March 5, 2026 5 min read

SLURM Job Scheduling: Submit & Monitor HPC Jobs

SLURM powers 60% of the world's HPC clusters, but cryptic path errors and resource misconfiguration trip up most researchers. Learn the exact patterns for writing single-CPU, parallel array, and GPU job scripts—plus how to interpret logs and debug common failures.

SLURM HPC job scheduling batch scripts resource management sbatch GPU computing cluster computing

Submit & Monitor HPC Jobs Using SLURM — Without Losing Your Data to Path Errors

You’ve just logged into your university’s HPC cluster for the first time. You write what you think is a perfect job script, submit it with sbatch, and 10 minutes later you find a cryptic error in the log file: “file does not exist.” Your absolute path was wrong. Or you forgot to specify GPU resources and your job waited in the queue for 3 hours doing nothing.

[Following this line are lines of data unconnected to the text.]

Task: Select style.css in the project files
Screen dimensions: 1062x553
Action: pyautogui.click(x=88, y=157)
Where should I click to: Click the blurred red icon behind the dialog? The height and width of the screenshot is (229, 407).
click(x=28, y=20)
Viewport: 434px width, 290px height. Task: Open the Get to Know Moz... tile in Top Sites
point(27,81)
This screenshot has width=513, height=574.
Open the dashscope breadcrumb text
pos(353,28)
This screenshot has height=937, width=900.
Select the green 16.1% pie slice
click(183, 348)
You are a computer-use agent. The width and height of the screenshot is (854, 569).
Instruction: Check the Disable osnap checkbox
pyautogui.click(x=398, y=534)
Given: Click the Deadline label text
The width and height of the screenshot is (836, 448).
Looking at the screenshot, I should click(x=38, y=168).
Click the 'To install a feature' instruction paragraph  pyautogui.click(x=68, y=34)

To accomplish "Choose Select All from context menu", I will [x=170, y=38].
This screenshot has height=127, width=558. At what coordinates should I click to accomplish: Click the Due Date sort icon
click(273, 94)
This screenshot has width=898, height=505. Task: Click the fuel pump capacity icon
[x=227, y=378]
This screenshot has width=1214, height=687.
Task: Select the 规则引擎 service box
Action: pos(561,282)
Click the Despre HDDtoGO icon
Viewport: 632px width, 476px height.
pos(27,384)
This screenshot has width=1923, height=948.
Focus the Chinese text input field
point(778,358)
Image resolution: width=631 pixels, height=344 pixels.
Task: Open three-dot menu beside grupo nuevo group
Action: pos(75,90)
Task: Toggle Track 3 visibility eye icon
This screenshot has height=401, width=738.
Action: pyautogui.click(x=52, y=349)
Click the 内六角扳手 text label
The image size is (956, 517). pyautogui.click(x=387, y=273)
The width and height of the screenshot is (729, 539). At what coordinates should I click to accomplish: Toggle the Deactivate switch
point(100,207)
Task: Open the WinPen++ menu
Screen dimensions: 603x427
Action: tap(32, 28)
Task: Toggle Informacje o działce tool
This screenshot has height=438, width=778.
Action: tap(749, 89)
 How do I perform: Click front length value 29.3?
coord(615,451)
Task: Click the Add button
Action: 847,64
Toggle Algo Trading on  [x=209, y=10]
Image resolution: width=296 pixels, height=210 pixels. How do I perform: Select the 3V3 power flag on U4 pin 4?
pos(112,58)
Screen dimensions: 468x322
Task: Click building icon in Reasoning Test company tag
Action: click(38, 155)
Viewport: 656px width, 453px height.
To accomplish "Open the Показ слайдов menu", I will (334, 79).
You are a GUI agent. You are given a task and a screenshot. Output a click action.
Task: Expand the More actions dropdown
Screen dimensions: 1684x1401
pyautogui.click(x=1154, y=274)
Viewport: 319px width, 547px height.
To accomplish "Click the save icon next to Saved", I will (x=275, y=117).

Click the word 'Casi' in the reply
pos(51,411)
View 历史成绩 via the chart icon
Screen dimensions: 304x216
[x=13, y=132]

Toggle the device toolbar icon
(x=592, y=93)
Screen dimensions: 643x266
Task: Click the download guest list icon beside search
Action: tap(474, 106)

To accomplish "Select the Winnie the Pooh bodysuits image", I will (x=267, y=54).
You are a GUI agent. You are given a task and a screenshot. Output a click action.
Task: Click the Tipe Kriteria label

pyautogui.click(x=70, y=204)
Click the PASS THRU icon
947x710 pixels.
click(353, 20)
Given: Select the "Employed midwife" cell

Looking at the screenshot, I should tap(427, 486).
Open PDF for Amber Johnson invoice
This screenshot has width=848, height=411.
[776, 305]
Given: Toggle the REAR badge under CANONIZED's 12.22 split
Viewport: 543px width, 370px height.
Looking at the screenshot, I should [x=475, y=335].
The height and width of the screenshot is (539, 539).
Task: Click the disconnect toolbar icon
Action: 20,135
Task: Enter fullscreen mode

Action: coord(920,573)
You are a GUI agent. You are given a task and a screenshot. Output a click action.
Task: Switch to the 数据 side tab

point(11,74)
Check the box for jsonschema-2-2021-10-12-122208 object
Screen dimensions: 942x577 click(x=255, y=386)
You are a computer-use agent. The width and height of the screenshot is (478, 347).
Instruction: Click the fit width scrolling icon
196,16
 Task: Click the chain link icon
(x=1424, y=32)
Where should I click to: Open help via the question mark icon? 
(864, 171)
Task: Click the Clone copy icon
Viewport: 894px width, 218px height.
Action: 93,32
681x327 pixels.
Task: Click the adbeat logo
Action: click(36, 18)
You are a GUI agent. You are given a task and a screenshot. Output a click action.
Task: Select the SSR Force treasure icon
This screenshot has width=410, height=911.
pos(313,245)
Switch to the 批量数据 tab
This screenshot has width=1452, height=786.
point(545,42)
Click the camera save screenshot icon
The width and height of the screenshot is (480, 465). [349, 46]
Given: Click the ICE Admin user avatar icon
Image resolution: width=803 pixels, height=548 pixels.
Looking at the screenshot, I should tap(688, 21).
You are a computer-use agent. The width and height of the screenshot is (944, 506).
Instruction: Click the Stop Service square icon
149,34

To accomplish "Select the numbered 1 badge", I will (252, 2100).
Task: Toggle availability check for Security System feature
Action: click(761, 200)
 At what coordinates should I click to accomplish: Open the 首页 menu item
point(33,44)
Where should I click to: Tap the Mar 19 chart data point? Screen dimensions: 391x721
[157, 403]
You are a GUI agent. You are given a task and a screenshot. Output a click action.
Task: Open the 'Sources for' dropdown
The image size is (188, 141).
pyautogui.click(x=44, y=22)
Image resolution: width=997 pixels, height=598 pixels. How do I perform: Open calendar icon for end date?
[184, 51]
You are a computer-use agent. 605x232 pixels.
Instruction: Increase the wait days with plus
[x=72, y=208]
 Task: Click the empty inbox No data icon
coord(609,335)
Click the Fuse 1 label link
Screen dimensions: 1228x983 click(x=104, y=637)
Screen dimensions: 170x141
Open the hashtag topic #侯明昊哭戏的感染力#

This is the moment most researchers abandon SLURM and go back to running jobs on their laptop.

The good news: SLURM job submission is learnable in one sitting—if you know the exact patterns to follow and the gotchas to avoid.

What SLURM Actually Does

SLURM (Simple Linux Utility for Resource Management) powers 60% of the world’s HPC clusters. Instead of running code directly on shared hardware, you write a batch script that tells SLURM:

How many CPUs or GPUs you need
How much memory and wall-clock time
Which compute partition (CPU-only, GPU, high-memory, etc.)
What command to run

SLURM queues your job and runs it when resources are available. You get structured logs, job IDs, and the ability to submit 100 jobs without crashing anything.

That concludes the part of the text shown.